Saved data entries:

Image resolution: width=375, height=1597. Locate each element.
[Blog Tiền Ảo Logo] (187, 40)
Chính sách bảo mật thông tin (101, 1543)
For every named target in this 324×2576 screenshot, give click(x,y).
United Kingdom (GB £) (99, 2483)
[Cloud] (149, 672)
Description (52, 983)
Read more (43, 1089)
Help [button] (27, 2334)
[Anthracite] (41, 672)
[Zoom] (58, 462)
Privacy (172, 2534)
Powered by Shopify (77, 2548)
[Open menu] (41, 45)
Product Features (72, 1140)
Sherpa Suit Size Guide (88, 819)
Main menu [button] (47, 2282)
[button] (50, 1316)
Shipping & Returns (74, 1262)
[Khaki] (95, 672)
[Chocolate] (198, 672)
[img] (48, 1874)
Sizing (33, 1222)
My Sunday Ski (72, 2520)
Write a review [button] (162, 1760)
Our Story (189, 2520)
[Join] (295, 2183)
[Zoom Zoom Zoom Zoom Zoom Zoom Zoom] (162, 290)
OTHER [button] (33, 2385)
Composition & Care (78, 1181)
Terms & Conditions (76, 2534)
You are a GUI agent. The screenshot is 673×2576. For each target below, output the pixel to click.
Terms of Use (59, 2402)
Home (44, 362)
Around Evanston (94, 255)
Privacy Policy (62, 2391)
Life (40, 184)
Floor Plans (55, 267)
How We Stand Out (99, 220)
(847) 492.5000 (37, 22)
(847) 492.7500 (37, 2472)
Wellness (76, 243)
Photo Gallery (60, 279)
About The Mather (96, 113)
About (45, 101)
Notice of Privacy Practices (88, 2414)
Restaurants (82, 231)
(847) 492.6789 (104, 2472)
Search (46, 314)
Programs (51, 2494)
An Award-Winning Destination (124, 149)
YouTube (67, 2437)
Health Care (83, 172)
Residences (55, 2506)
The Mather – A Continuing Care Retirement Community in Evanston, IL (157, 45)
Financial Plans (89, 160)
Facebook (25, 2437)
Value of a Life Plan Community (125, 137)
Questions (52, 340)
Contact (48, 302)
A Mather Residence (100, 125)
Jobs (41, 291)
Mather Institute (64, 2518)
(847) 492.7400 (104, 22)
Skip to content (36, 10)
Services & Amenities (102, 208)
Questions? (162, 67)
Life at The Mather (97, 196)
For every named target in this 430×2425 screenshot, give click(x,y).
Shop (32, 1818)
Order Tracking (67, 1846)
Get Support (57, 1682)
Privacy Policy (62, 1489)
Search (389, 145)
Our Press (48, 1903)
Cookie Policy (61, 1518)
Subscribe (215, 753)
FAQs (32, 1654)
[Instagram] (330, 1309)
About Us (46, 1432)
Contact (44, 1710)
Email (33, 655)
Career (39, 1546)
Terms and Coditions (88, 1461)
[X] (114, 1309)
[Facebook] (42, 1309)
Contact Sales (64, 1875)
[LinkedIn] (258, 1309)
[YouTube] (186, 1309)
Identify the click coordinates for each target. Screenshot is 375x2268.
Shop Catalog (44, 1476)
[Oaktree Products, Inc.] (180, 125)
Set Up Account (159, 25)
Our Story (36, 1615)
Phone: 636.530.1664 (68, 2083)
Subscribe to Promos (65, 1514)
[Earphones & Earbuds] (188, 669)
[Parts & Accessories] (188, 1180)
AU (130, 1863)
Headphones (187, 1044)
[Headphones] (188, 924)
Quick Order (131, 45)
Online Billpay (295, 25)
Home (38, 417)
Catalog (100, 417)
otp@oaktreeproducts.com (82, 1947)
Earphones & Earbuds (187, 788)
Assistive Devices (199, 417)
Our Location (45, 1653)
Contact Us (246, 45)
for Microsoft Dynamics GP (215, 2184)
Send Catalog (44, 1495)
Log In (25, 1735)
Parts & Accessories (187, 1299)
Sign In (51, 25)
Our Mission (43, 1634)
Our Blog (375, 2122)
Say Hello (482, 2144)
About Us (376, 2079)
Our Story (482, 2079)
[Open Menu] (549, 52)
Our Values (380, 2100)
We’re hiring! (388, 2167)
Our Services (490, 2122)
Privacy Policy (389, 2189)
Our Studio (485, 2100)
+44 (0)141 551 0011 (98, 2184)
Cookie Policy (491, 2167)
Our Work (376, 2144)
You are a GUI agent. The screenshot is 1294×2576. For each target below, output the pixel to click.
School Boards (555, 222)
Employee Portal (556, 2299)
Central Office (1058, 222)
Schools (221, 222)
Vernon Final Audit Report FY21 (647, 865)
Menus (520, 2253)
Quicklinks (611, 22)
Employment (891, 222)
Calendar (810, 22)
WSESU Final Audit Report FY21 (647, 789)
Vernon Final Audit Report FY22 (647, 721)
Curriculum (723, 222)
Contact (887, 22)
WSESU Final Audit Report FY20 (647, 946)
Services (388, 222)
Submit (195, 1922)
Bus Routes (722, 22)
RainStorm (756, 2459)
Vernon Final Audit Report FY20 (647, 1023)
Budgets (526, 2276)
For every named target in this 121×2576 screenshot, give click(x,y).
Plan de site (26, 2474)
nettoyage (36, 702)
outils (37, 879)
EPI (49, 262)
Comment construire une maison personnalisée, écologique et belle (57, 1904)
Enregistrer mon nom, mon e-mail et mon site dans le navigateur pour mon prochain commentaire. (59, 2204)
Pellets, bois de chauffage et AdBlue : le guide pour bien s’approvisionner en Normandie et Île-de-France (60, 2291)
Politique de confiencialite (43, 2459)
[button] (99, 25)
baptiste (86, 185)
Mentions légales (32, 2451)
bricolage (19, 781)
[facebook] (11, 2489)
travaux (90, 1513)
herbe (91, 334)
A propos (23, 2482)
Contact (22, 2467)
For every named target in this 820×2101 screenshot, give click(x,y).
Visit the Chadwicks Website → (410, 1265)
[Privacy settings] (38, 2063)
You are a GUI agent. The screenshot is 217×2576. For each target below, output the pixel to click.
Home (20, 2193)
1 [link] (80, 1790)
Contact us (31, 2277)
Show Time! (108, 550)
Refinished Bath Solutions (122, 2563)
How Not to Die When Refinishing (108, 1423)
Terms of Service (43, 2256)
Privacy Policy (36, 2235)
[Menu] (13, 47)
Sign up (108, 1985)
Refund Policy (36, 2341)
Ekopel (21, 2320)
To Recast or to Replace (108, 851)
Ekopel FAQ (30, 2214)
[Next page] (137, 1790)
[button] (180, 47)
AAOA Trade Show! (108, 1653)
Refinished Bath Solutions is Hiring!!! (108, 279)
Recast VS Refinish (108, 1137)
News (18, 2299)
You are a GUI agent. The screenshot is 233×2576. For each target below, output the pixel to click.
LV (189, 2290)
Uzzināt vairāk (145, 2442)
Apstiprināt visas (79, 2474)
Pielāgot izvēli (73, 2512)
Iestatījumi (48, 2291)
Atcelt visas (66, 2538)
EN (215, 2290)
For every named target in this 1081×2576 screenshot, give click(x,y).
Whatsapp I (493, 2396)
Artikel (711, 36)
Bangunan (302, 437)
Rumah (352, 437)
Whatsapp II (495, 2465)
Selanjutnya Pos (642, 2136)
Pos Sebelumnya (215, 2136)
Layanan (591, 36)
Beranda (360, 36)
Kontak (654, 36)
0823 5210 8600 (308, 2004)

Problem: Among the lines above, which hold the word "pour"? Report each one.

Solution to this task:
Enregistrer mon nom, mon e-mail et mon site dans le navigateur pour mon prochain commentaire. (59, 2204)
Pellets, bois de chauffage et AdBlue : le guide pour bien s’approvisionner en Normandie et Île-de-France (60, 2291)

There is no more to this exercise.